(Items listed in a dataset)
━━━━━━━━━━━━━━━━━━━━━━━━━━━━━━

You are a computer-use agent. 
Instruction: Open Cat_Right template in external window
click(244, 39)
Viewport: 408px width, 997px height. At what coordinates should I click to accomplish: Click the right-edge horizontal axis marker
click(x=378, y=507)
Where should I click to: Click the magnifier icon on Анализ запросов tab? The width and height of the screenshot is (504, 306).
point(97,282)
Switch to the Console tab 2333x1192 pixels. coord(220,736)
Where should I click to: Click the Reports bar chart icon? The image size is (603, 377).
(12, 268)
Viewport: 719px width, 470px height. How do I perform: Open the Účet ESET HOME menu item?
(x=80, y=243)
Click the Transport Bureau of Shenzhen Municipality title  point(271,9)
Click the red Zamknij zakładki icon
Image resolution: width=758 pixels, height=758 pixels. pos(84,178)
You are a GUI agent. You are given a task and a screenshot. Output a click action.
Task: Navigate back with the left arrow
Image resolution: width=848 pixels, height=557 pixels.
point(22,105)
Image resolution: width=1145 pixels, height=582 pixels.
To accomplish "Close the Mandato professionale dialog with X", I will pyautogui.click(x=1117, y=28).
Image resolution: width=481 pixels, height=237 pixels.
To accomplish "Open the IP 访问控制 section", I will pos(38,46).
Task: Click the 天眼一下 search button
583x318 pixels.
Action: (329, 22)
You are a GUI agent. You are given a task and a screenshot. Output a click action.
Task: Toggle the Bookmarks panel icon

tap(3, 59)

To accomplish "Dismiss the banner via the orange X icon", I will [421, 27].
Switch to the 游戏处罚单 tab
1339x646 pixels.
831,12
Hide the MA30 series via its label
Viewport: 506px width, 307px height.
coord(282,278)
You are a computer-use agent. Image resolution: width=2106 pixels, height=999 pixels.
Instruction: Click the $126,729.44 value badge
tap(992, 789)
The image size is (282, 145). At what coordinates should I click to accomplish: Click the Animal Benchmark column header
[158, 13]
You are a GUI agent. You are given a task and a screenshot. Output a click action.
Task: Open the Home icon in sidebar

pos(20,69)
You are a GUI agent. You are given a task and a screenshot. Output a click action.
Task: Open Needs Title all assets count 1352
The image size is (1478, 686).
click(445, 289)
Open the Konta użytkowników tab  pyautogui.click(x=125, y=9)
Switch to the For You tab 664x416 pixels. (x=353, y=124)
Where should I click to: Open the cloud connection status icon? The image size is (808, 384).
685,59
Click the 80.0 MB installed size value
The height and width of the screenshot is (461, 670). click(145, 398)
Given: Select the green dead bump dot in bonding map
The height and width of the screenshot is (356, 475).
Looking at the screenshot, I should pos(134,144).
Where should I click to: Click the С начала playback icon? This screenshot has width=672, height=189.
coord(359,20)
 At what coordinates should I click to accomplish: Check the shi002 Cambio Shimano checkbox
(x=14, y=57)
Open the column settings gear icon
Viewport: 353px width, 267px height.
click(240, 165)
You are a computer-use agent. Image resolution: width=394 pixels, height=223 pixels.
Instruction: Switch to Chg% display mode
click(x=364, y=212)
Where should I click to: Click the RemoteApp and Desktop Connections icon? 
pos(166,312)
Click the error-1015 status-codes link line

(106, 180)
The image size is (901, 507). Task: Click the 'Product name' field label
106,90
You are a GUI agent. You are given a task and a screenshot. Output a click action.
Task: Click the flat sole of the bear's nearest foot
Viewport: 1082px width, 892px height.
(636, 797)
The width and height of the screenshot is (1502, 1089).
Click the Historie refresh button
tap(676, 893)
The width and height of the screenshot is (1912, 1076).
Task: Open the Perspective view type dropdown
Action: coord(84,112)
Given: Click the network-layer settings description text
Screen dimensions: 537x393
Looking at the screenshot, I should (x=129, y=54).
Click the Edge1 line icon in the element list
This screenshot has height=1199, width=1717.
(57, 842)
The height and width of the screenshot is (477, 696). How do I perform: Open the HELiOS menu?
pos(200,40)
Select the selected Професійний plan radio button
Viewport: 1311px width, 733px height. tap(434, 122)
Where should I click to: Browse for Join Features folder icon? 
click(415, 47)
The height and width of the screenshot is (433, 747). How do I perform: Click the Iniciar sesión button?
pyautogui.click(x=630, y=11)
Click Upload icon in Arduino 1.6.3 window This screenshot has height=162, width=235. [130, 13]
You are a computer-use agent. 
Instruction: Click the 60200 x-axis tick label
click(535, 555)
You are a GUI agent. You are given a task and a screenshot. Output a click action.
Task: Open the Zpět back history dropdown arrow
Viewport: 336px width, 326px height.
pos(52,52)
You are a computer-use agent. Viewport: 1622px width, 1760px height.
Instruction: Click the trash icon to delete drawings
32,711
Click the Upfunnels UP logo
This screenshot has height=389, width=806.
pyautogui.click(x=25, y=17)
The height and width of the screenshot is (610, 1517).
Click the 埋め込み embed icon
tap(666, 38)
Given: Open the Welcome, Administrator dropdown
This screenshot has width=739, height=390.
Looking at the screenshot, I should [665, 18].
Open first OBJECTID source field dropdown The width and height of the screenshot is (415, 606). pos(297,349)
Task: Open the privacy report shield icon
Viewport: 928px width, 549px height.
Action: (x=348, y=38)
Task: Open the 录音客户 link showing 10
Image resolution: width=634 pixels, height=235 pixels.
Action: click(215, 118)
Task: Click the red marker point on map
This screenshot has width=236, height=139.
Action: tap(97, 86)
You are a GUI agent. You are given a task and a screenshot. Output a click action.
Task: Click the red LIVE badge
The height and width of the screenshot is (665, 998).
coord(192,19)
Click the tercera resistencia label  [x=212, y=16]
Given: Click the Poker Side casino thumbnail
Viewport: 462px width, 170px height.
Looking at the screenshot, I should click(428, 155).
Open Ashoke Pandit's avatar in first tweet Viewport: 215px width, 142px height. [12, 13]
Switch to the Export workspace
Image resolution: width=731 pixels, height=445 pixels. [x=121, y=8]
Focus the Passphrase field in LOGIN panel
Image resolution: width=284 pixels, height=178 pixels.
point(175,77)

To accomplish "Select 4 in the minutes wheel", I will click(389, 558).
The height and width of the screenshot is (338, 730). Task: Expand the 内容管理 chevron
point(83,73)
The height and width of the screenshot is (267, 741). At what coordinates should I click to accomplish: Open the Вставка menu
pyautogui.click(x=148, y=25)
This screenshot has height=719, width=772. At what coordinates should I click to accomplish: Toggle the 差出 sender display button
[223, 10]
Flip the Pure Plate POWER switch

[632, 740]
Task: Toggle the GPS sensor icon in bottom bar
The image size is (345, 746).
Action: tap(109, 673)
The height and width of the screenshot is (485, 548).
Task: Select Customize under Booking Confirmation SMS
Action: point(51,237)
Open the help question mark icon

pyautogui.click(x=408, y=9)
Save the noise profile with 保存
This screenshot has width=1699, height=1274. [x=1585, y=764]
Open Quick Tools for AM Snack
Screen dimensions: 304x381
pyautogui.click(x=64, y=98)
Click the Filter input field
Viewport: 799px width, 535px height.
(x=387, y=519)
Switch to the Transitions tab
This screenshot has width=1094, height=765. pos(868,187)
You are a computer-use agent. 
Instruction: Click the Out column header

━━━━━━━━━━━━━━━━━━━━━━━━━━━━━━

[PROMPT]:
List every line of the entries above that contains the word "with", matching its case.

[RIGHT ANSWER]:
Task: Navigate back with the left arrow
To accomplish "Close the Mandato professionale dialog with X", I will pyautogui.click(x=1117, y=28).
Save the noise profile with 保存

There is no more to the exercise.